Mexico trade deal called good for Texas, but Canada seen as important

Whether it’s called NAFTA or “the United States-Mexico trade agreement,” some Texas business and political leaders are just happy that 387,000 Texas jobs and $97 billion in annual state exports no longer appear to be at risk after the Trump administration Monday announced a preliminary deal with Mexico, the state’s top trading partner.

But they’re hoping that Canada — the No. 2 market for Texas exports — isn’t left out as President Donald Trump continues trying to rewrite the North American Free Trade Agreement, which has governed trade among the United States, Mexico and Canada for nearly 25 years.

“We’re still looking to see what the details look like, but it does appear that this (preliminary agreement with Mexico) could even be a much better agreement for Texas” than the existing NAFTA terms, said Jeff Moseley, chief executive of the Texas Association of Business, the top business advocacy group in the state. “We’re very, very pleased today.”

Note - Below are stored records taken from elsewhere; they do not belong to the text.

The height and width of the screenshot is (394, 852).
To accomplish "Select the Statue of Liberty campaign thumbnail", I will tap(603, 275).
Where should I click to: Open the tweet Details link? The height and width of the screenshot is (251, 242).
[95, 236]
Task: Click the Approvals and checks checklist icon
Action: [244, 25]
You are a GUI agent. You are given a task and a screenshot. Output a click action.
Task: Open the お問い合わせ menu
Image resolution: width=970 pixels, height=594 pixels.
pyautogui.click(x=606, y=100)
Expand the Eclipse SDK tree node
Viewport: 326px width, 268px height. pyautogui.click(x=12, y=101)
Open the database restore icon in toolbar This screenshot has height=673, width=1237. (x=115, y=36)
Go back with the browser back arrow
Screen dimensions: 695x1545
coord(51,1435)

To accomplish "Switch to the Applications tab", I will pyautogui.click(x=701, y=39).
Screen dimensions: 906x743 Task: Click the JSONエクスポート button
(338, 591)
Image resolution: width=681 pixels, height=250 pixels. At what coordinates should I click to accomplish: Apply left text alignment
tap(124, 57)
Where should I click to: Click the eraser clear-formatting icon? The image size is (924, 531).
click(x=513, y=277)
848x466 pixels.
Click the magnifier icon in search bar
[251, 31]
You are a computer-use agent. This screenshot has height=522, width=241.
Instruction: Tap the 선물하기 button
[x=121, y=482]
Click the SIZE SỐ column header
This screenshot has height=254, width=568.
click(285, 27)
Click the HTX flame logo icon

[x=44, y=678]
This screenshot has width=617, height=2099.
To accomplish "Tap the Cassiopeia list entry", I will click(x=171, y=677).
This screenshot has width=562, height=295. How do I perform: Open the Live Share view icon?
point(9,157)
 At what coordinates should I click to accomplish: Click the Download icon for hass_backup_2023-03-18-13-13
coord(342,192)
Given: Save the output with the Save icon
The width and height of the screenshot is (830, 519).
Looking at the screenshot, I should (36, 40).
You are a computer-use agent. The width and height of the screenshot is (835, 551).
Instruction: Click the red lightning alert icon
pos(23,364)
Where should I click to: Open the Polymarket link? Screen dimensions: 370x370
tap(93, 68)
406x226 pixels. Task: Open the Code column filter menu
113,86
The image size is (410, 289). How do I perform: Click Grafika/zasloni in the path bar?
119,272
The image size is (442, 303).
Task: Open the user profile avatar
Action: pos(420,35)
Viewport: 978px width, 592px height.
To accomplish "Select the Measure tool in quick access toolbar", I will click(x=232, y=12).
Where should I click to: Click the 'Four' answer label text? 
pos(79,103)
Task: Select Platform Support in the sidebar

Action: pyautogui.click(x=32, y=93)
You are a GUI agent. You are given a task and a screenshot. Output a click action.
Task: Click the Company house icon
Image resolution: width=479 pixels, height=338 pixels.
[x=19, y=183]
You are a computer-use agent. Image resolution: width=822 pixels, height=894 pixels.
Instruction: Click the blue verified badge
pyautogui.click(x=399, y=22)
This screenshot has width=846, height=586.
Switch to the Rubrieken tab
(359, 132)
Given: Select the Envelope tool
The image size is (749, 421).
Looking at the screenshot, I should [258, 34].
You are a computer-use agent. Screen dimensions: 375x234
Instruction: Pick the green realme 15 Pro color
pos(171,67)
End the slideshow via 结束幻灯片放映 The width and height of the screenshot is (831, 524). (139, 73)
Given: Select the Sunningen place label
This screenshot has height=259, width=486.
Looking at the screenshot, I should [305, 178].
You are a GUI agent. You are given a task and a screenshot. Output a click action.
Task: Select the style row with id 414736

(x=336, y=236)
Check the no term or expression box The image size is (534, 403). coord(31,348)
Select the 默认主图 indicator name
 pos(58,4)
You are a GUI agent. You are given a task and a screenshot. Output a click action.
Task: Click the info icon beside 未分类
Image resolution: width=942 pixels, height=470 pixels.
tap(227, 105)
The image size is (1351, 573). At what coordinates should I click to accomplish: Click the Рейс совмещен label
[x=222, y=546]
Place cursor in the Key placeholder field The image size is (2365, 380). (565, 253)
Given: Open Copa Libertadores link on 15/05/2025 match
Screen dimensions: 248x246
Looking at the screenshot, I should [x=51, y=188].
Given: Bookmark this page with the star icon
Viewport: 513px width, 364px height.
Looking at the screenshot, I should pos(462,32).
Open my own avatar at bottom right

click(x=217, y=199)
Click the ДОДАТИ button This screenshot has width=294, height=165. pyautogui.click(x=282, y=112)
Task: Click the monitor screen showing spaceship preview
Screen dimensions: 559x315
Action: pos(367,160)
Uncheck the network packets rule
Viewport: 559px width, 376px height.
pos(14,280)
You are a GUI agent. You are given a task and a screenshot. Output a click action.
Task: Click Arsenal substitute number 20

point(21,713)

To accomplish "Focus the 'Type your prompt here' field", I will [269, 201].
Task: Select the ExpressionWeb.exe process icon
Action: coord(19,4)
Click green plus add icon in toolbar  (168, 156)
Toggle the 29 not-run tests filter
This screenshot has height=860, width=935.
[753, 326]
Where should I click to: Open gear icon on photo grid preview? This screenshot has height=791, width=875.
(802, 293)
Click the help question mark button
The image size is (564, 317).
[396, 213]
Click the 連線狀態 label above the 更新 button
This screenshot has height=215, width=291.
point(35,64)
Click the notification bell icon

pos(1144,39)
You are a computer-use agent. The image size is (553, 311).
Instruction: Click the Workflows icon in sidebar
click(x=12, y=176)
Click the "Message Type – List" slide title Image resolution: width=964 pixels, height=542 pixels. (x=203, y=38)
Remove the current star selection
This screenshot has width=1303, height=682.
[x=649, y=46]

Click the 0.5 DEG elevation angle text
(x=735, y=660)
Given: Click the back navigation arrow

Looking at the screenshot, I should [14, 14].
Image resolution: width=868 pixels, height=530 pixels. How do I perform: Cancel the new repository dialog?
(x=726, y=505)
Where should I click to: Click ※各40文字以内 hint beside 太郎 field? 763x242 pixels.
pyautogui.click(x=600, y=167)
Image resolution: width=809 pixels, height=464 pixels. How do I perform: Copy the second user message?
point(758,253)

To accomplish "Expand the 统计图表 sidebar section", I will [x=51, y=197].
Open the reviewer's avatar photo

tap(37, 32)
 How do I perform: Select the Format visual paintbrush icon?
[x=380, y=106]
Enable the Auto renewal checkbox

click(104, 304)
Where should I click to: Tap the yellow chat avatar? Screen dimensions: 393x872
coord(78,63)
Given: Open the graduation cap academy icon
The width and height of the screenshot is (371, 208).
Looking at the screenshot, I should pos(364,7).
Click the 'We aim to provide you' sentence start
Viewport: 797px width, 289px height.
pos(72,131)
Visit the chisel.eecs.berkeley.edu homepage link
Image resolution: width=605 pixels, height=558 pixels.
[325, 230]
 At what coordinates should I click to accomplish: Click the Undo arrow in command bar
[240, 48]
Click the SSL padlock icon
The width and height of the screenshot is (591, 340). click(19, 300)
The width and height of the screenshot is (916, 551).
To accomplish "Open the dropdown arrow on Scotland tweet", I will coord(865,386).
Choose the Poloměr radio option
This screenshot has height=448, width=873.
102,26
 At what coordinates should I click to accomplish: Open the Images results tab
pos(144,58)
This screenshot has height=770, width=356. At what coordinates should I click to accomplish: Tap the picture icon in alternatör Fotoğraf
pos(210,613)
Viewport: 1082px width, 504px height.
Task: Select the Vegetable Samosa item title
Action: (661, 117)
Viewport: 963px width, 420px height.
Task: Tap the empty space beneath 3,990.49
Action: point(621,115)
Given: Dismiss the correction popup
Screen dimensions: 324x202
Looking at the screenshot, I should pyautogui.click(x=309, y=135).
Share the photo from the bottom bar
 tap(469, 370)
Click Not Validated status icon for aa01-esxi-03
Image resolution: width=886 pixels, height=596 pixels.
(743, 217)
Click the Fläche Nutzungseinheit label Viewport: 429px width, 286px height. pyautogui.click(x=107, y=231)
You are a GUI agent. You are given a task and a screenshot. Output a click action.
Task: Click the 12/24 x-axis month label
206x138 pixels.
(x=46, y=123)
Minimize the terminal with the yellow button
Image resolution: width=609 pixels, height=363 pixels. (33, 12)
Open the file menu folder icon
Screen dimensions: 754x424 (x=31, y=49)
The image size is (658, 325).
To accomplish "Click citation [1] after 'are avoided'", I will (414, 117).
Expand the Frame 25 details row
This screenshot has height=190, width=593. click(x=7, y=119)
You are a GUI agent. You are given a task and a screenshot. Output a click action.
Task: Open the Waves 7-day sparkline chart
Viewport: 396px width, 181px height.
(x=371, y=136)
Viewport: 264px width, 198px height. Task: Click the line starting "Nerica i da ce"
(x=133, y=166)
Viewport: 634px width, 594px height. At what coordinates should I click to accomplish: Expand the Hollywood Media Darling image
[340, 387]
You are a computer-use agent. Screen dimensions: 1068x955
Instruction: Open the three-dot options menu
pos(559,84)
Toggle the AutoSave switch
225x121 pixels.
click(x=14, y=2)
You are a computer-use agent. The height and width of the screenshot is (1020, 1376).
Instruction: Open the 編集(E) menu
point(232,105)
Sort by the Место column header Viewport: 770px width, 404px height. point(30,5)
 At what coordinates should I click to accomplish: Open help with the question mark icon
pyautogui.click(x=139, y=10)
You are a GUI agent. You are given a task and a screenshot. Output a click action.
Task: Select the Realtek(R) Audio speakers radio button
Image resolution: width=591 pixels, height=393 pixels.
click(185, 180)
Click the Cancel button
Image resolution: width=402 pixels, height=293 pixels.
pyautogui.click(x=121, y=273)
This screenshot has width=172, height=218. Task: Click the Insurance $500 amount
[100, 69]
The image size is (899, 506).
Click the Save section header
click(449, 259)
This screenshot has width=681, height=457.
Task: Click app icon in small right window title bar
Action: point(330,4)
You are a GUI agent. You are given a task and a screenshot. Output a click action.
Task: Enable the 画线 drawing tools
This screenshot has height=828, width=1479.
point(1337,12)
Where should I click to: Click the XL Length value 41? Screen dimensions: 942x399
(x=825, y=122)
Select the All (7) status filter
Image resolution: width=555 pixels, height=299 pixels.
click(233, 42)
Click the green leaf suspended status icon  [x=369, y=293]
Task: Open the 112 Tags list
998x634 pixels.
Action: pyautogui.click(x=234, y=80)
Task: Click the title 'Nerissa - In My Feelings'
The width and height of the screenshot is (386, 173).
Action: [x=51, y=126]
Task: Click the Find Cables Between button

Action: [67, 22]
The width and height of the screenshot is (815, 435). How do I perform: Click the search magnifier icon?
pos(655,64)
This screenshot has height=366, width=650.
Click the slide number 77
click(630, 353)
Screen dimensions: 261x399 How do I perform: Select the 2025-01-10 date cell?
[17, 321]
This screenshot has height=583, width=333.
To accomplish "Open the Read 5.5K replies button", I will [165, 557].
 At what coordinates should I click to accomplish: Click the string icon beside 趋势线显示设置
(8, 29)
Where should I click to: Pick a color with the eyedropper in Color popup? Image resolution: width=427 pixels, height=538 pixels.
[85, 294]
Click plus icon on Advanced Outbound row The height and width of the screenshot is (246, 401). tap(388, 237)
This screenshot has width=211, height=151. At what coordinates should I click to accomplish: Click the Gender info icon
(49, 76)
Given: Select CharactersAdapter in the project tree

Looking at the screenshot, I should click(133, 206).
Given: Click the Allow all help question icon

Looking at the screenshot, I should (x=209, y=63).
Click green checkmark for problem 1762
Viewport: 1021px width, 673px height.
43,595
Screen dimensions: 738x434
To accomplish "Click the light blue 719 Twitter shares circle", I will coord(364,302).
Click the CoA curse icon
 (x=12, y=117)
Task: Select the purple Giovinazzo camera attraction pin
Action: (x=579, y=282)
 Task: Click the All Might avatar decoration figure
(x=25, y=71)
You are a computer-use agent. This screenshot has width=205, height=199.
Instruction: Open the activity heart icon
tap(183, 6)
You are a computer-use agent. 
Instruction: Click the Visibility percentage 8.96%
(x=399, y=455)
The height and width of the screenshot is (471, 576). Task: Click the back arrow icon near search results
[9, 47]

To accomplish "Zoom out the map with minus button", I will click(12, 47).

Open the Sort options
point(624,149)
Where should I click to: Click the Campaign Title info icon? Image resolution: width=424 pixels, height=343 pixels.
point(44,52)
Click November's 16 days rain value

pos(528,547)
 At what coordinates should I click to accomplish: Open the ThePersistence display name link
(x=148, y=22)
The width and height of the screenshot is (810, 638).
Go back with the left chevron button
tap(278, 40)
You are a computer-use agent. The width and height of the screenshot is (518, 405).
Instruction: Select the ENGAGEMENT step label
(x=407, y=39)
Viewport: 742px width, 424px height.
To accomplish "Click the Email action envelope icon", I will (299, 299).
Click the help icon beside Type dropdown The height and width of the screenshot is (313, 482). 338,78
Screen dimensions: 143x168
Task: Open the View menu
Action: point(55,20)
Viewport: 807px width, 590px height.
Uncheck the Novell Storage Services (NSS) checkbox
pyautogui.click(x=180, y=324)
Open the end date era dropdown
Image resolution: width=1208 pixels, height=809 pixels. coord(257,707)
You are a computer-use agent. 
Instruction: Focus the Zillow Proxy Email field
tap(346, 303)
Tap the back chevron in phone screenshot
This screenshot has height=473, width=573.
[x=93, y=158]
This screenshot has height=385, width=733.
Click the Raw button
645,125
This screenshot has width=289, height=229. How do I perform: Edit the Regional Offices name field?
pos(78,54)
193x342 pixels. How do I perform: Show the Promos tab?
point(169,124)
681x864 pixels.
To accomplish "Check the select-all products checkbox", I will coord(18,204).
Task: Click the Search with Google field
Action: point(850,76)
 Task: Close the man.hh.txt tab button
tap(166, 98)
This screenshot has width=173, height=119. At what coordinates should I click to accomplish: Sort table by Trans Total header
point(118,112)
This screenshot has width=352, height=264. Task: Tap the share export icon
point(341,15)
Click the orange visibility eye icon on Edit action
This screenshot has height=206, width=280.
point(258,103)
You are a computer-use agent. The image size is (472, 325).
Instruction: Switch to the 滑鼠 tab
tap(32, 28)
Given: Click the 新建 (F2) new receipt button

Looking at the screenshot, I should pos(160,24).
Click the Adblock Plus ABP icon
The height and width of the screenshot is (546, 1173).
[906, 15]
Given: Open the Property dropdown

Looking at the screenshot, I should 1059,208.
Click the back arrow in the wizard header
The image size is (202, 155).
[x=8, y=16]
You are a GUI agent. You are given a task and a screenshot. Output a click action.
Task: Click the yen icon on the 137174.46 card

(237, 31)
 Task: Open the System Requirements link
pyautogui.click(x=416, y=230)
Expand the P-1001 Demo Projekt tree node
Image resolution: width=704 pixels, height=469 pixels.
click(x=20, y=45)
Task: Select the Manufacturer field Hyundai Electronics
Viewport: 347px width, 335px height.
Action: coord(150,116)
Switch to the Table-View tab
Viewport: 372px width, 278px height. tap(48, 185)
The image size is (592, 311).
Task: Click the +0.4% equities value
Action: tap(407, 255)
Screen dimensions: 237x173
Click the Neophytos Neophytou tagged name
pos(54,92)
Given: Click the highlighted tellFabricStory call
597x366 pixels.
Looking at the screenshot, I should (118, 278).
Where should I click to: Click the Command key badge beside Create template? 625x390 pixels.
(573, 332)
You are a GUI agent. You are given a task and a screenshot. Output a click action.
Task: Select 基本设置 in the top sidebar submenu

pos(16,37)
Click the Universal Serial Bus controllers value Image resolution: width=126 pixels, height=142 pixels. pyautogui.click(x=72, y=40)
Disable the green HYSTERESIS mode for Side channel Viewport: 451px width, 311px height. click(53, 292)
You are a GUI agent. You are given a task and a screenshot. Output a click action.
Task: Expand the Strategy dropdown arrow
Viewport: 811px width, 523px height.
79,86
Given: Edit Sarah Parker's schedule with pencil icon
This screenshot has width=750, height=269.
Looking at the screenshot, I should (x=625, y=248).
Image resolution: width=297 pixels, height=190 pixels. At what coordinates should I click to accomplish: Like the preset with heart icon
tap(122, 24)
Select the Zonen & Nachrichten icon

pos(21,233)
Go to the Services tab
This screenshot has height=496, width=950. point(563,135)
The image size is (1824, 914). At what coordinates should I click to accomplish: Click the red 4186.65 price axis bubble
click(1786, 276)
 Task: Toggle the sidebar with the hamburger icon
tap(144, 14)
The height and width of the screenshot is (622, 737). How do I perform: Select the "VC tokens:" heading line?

Trump called NAFTA “the worst trade deal in history” during his election campaign, and he said Monday that the name has “bad connotations” and he plans to scrap it as he attempts to strike better trade deals with U.S. neighbors. He also said he will terminate NAFTA altogether as he completes the new trade deals, although such a move would require congressional approval.

Moseley, who has disagreed with some of Trump’s views on trade, said NAFTA “really was operating very well and exceeding expectations.”

Still, Moseley said aspects of the new preliminary deal with Mexico could be more of a boon to Texas, citing in particular the potential for increased promotion and export of agricultural products.

“That has Texas written all over it, because we are a primary producer of ag,” he said.

But Moseley and others also said it’s important for the Texas economy that Canada be part of a final deal or that it reach its own bilateral agreement with the United States.

Texas exports about $22.8 billion of goods to Canada annually — well below its exports to Mexico but still enough to rank Canada as the state’s second-largest export market. In addition, about 400,000 jobs are linked to trade with Canada, according to the Texas Association of Business, slightly more than the number linked to trade with Mexico.

The Trump administration’s preliminary agreement with Mexico “is a positive step, and now we need to ensure the final agreement brings Canada in to the fold and has bipartisan support,” U.S. Sen. John Cornyn, R-Texas, said in a written statement. “A trilateral agreement is the best path forward, and any modernized agreement should do no harm to states like Texas whose economy has seen the benefits of cross-border commerce.”

Gov. Greg Abbott issued a statement calling the preliminary deal “a step in the right direction” that he wants to see repeated. “Canada is our second largest trade partner, and I remain hopeful that negotiations with Canada will be equally productive,” said Abbott, who also is a Republican.

But U.S. Rep. Lloyd Doggett, D-Austin, blasted Trump on Monday, saying the president has abandoned “his unhinged threats to abolish NAFTA” and instead is settling for merely abolishing its name.

“This is typical Trump — planning to tweet and tell his rallies he did something that he did not in fact do,” Doggett said.

He said the avoidance of a trade war with Mexico is clearly good for the state, but “we cannot secure a complete, improved North American agreement without Canada, our No. 2 trading partner.”